Open windmueller opened 10 months ago

windmueller commented 10 months ago

Describe the bug When an image is edited or copied, the resulting image will have no EXIF data.

To Reproduce Steps to reproduce the behavior:

  1. Open an image and verify that is has EXIF data
  2. Click "edit"
  3. Select "Save copy" or "Rotate"
  4. Observe that the new image does not contain any EXIF data

Expected behavior The original EXIF data should be preserved as best as possible.

Smartphone (please complete the following information):

vishnukvmd commented 8 months ago

FWIW, the reason we are retaining the original image, and creating a copy of the edited image is because writing back EXIF into photos is difficult, depending on the file format.

One approach we could take is to not actually edit the photo, but maintain transformations as metadata in the backend, and apply the transformations when the photo is being viewed. But even with this approach, the issue with writing back EXIF to the photo when downloaded would remain.

windmueller commented 7 months ago

To be honest, I do not like the approach of "transformations as metadata". What would this mean when for the CLI export-function?

Are all file formats difficult when writing EXIF tags? I would assume that most smartphone pictures are JPEG files. So it does not have to be a "we support all tags for all formats" solution, but rotating a JPEG lossless would be an important feature in my opinion.

vishnukvmd commented 7 months ago

What would this mean when for the CLI export-function?

Whenever a file is getting downloaded, the client (CLI / desktop / mobile) would have to apply the transformations.

The more I think about this approach, the more complex it feels.

most smartphone pictures are JPEG files

Surprisingly large amount of photos clicked are now in HEIC (100% on iOS, and a non-trivial % on newer Android devices), where there is no straight forward way to update the EXIF.

rotating a JPEG lossless

Totally agree that we should support such use cases, without creating a duplicate. What we could do is write back to the EXIF when we can, and create a duplicate when we can't. The concern there is inconsistent UX.

windmueller commented 7 months ago

The more I think about this approach, the more complex it feels.

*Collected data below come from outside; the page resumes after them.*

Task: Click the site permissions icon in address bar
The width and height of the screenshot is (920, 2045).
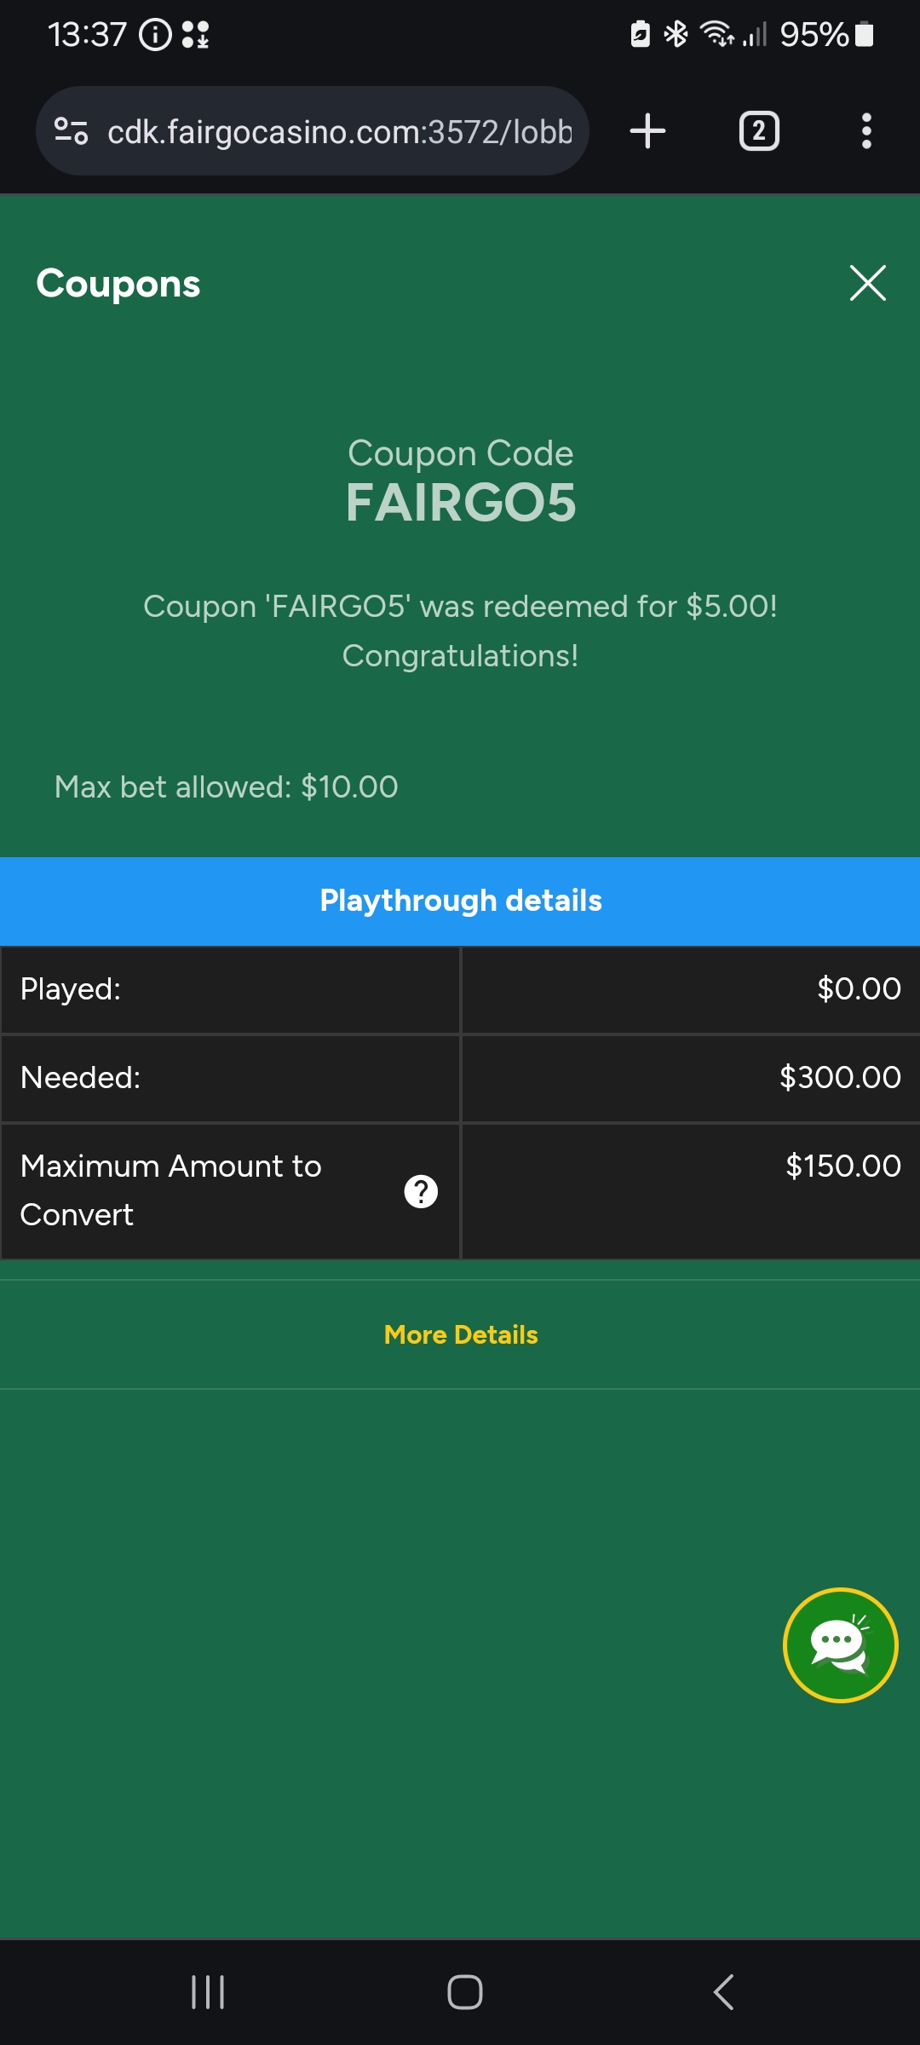Action: [72, 130]
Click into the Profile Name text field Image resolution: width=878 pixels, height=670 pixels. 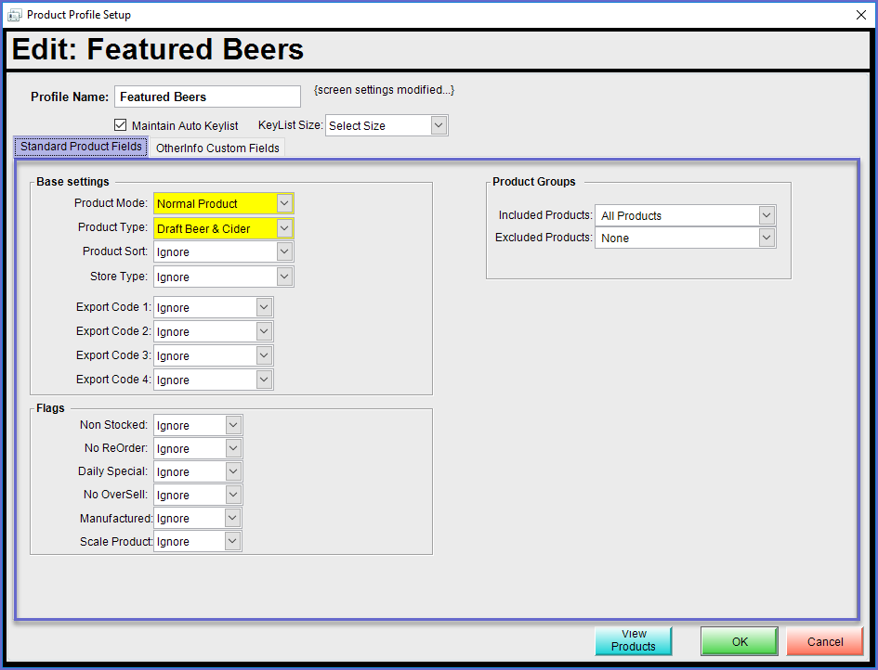point(207,97)
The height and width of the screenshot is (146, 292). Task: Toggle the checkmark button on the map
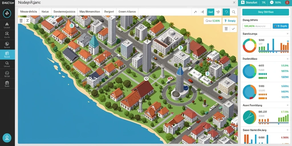233,29
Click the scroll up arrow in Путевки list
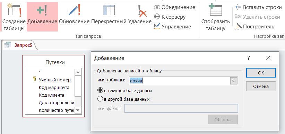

To be honest, I did not like this when it appeared in Google Photos because it does not feel like I have total control over my photos because it is not transparent who is modifying images and when. With ente, this has improved a lot.

Surprisingly large amount of photos clicked are now in HEIC (100% on iOS, and a non-trivial % on newer Android devices),

That I did not know but it is not very surprising that you are way better informed in this topic. :)

I just tried to enable HEIC in my stock camera app (Google Pixel 7) but new photos are still written as JPEG. But I do not mind, JPEG has been good enough for decades for me.

What we could do is write back to the EXIF when we can, and create a duplicate when we can't.

Sounds like a good solution!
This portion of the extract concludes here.